A new study clears up your questions about Personal Protective Equipment

A new study has looked at what works best for protective clothes and equipment for healthcare workers to prevent them  catching coronavirus along with other highly infectious diseases.

The study looked at:

  • what type of personal protective equipment (PPE) or combination of PPE gives healthcare workers the best protection.
  • whether modifying PPE for easier removal is effective.
  • whether following guidance on removing PPE reduced contamination.
  • whether training reduced contamination.

The results showed:

Types of PPE
Covering more of the body leads to better protection. However, as this is usually associated with increased difficulty in putting on and removing PPE, and the PPE is less comfortable, it may lead to more contamination. Coveralls are the most difficult PPE to remove but may offer the best protection, followed by long gowns, gowns and aprons. Respirators worn with coveralls may protect better than a mask worn with a gown, but are more difficult to put on. More breathable types of PPE may lead to similar levels of contamination but be more comfortable. Contamination was common in half the studies despite improved PPE.

Modified PPE
Gowns that have gloves attached at the cuff, so that gloves and gown are removed together and cover the wrist area, and gowns that are modified to fit tightly at the neck may reduce contamination. Also, adding tabs to gloves and face masks may lead to less contamination.

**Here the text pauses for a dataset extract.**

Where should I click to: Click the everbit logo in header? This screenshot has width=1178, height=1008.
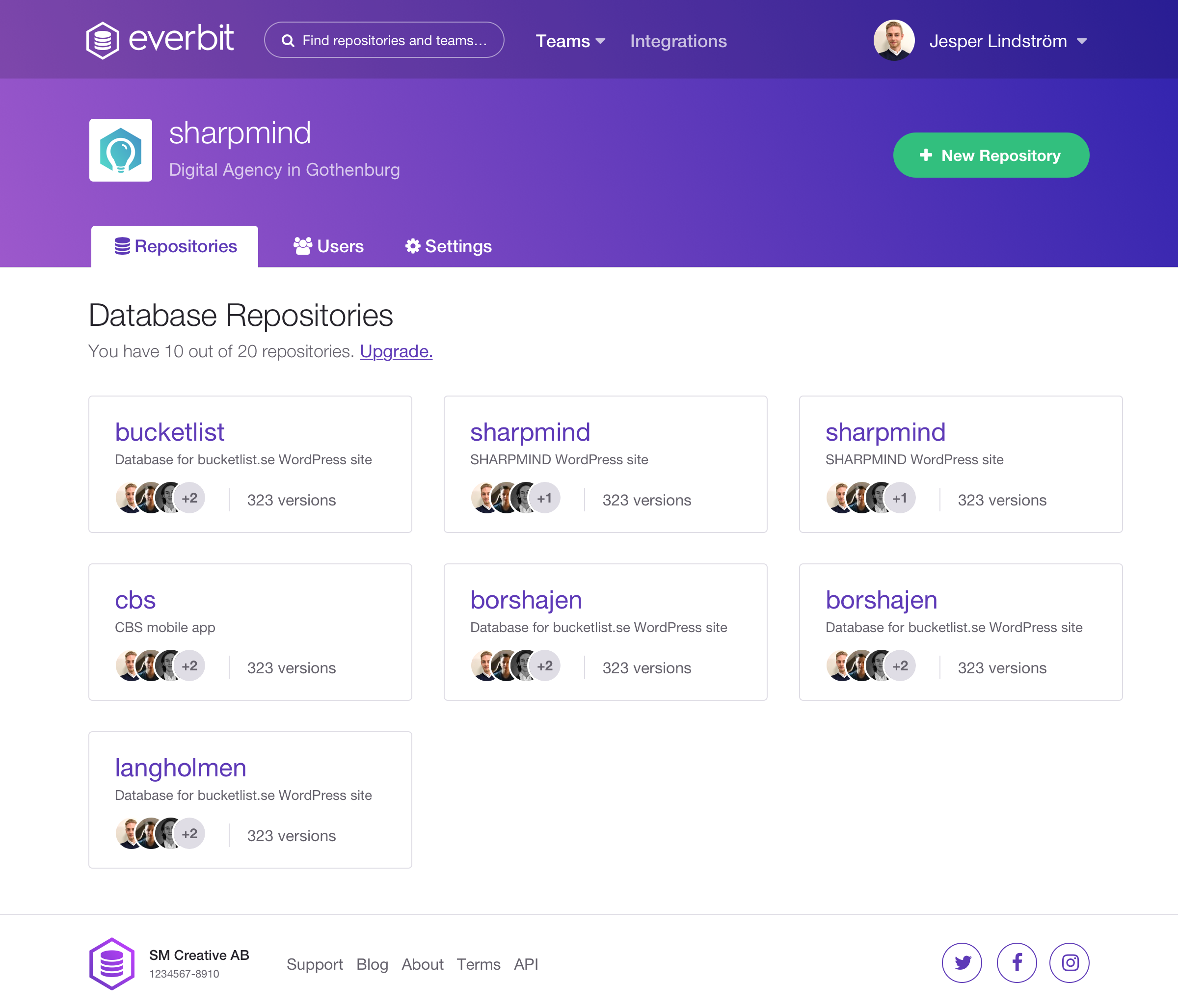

However, one study did not find fewer errors in putting on or removing modified gowns.

Guidance on PPE use
Following Centers for Disease Control and Prevention guidance for apron or gown removal, or any instructions for removing PPE compared to an individual’s own preferences may reduce self‐contamination. Removing gown and gloves in one step, using two pairs of gloves, and cleaning gloves with bleach or disinfectant (but not alcohol) may also reduce contamination.

User training
Face‐to‐face training, computer simulation and video training led to fewer errors in PPE removal than training delivered as written material only or a traditional lecture.